Seeing the sunlight each morning, noticing that darkness has left the land somehow newer and fresher than before, I sometimes have the feeling of being alive all over again. I guess sleep is, in a way, a short-lived dying-out of life, a sort of simulated death, and so waking each morning is a kind of rebirth. With each new dawn comes a start-over, a fresh beginning, a resurrection of ourselves, you might say. And actually, almost everything starts over in the morning. Things clean and clear begin each day in the natural world – some new kinds of light, the somehow youthful look of even old snow, the crisp onsets of brand-new breezes. Nothing is old in the morning. The earth, the universe itself, is a refurbished wonder when I awake.

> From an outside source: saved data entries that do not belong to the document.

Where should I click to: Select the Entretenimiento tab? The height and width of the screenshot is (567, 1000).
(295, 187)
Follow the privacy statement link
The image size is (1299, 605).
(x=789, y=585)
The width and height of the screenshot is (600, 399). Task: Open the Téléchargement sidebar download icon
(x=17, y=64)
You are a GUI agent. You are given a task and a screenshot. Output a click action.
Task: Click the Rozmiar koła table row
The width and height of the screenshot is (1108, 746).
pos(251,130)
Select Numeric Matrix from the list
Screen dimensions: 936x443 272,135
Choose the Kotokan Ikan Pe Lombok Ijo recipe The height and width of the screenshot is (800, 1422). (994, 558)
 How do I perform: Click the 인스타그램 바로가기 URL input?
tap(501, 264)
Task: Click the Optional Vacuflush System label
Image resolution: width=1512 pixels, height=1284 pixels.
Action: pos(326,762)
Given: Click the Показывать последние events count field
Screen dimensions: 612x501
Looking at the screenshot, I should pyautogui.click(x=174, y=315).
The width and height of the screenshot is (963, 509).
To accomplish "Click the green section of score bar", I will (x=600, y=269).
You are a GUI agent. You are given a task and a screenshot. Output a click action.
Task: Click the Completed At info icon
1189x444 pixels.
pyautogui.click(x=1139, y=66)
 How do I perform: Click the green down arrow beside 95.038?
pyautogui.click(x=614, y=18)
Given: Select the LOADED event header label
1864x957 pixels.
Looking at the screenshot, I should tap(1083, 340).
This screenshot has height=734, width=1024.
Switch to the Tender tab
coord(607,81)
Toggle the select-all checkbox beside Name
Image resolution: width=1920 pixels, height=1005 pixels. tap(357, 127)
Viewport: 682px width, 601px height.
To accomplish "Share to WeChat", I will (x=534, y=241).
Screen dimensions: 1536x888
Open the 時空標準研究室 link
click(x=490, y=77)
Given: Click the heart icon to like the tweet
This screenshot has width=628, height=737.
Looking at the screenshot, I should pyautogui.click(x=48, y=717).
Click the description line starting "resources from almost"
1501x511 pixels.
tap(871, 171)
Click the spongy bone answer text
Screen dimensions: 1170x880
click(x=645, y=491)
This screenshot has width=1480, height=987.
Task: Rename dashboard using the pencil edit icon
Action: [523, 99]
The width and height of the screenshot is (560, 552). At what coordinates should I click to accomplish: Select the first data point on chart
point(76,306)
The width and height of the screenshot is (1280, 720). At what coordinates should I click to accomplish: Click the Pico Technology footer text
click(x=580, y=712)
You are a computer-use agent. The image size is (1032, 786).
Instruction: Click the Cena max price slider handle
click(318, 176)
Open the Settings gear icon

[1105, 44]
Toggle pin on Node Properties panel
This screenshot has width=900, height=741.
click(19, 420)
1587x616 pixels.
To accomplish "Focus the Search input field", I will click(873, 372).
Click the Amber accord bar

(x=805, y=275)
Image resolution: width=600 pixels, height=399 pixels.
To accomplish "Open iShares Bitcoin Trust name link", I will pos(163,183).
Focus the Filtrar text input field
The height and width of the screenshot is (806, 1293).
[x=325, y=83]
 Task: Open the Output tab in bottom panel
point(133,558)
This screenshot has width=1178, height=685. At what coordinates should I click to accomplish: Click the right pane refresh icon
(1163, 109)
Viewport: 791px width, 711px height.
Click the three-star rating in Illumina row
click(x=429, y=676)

I’ve been trying to see this newness all my life – not only the newness of each morning, but the newness that’s everywhere and never ends, the newness that springs up inside our fresh and endless universe at every instant. It’s been a challenging quest for me. The apparent sameness of routine has plagued me for years, making newness not an easy thing to discover. In a way, I’ve had to be an explorer – an easy-going but fervent voyager in the search for the shine and sparkle of newness.
3.
I see both spaciousness and newness in this painting by Dena Adams:
This photograph, shared by a friend, brought back memories of my often frustration-filled life. This unfortunate fellow (who, despite the resemblance, is not me) has obviously lost himself in dissatisfaction of some sort, perhaps shouting out “Oh, poor me!” as he bangs his big head on the board at the front of a classroom. Perhaps he’s a teacher who has chosen to think of himself as exceptionally smart, someone who should know all the answers to all the questions, someone whose work in this world is to sail through problems with good luck and a hard head. I must confess that I was this fellow for fully 50 years. I banged my head on problems day after day, believing, I guess, that a tough, stubborn head (and heart) can make any difficulty disappear. I guess I saw life as an unceasing contest between big brave me and the bullying world around me. I was this bald-headed old boy in front of the classroom (the world), smacking my head on the board of life to bring answers out into the open. Yup, this hard-hitting warrior was me for too many years … but thankfully, around the age of 50, I started taking better care of my head. I slowly came to see that life can be lived like a captivating voyage instead of a fight to the finish, that problems can provide more wisdom than frustration, that questions are far more exciting – and more reliable – than answers. Now, since I no longer bang my head against problems, it, and my heart, and my life, seem to have grown softer, more open, more durable, more endearing. When setbacks show up these days, I try to smile instead of scream, to shrug and keep going instead of thrash and keep grumbling.